* TO DO *
Reproduce the listing below verbatim, line for line.

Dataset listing
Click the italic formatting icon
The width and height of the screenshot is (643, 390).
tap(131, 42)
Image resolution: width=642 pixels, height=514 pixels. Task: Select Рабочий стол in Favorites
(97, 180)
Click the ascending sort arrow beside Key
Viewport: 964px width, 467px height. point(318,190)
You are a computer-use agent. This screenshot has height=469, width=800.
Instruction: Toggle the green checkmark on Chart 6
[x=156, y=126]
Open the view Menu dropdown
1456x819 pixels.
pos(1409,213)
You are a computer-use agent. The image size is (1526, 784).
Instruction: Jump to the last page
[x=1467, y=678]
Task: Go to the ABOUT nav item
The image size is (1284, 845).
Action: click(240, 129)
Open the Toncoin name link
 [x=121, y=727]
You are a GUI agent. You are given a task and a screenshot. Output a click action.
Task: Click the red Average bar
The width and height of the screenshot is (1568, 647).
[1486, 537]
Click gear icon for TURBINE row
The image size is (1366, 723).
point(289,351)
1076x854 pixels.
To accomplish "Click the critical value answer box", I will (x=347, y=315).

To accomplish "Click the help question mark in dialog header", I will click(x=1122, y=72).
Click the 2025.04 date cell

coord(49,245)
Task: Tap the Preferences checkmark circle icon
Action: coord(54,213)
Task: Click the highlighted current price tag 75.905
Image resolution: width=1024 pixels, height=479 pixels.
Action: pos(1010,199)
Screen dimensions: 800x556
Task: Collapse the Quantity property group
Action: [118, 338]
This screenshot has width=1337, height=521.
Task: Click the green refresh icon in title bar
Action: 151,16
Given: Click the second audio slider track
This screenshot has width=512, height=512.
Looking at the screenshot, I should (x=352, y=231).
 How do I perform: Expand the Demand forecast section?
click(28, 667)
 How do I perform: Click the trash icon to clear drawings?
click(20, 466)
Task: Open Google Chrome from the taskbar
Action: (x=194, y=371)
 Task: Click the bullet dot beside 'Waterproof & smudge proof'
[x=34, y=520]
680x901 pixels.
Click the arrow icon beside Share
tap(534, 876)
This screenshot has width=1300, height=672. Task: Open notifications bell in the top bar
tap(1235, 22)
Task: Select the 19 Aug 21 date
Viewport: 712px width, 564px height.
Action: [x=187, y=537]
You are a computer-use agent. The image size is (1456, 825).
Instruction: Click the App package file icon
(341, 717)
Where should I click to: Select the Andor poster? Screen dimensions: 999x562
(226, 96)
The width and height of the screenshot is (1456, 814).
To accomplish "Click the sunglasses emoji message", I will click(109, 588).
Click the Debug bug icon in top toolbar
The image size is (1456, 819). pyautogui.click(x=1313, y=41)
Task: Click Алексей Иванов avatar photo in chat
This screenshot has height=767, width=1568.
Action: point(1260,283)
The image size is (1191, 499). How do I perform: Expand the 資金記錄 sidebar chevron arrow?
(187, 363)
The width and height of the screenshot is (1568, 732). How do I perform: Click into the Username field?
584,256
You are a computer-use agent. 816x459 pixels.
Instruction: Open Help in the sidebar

* ANSWER IN FULL *
Click the italic formatting icon
The width and height of the screenshot is (643, 390).
tap(131, 42)
Image resolution: width=642 pixels, height=514 pixels. Task: Select Рабочий стол in Favorites
(97, 180)
Click the ascending sort arrow beside Key
Viewport: 964px width, 467px height. point(318,190)
You are a computer-use agent. This screenshot has height=469, width=800.
Instruction: Toggle the green checkmark on Chart 6
[x=156, y=126]
Open the view Menu dropdown
1456x819 pixels.
pos(1409,213)
You are a computer-use agent. The image size is (1526, 784).
Instruction: Jump to the last page
[x=1467, y=678]
Task: Go to the ABOUT nav item
The image size is (1284, 845).
Action: click(240, 129)
Open the Toncoin name link
 [x=121, y=727]
You are a GUI agent. You are given a task and a screenshot. Output a click action.
Task: Click the red Average bar
The width and height of the screenshot is (1568, 647).
[1486, 537]
Click gear icon for TURBINE row
The image size is (1366, 723).
point(289,351)
1076x854 pixels.
To accomplish "Click the critical value answer box", I will (x=347, y=315).

To accomplish "Click the help question mark in dialog header", I will click(x=1122, y=72).
Click the 2025.04 date cell

coord(49,245)
Task: Tap the Preferences checkmark circle icon
Action: coord(54,213)
Task: Click the highlighted current price tag 75.905
Image resolution: width=1024 pixels, height=479 pixels.
Action: pos(1010,199)
Screen dimensions: 800x556
Task: Collapse the Quantity property group
Action: [118, 338]
This screenshot has width=1337, height=521.
Task: Click the green refresh icon in title bar
Action: 151,16
Given: Click the second audio slider track
This screenshot has width=512, height=512.
Looking at the screenshot, I should (x=352, y=231).
 How do I perform: Expand the Demand forecast section?
click(28, 667)
 How do I perform: Click the trash icon to clear drawings?
click(20, 466)
Task: Open Google Chrome from the taskbar
Action: (x=194, y=371)
 Task: Click the bullet dot beside 'Waterproof & smudge proof'
[x=34, y=520]
680x901 pixels.
Click the arrow icon beside Share
tap(534, 876)
This screenshot has width=1300, height=672. Task: Open notifications bell in the top bar
tap(1235, 22)
Task: Select the 19 Aug 21 date
Viewport: 712px width, 564px height.
Action: [x=187, y=537]
You are a computer-use agent. The image size is (1456, 825).
Instruction: Click the App package file icon
(341, 717)
Where should I click to: Select the Andor poster? Screen dimensions: 999x562
(226, 96)
The width and height of the screenshot is (1456, 814).
To accomplish "Click the sunglasses emoji message", I will click(109, 588).
Click the Debug bug icon in top toolbar
The image size is (1456, 819). pyautogui.click(x=1313, y=41)
Task: Click Алексей Иванов avatar photo in chat
This screenshot has height=767, width=1568.
Action: point(1260,283)
The image size is (1191, 499). How do I perform: Expand the 資金記錄 sidebar chevron arrow?
(187, 363)
The width and height of the screenshot is (1568, 732). How do I perform: Click into the Username field?
584,256
You are a computer-use agent. 816x459 pixels.
Instruction: Open Help in the sidebar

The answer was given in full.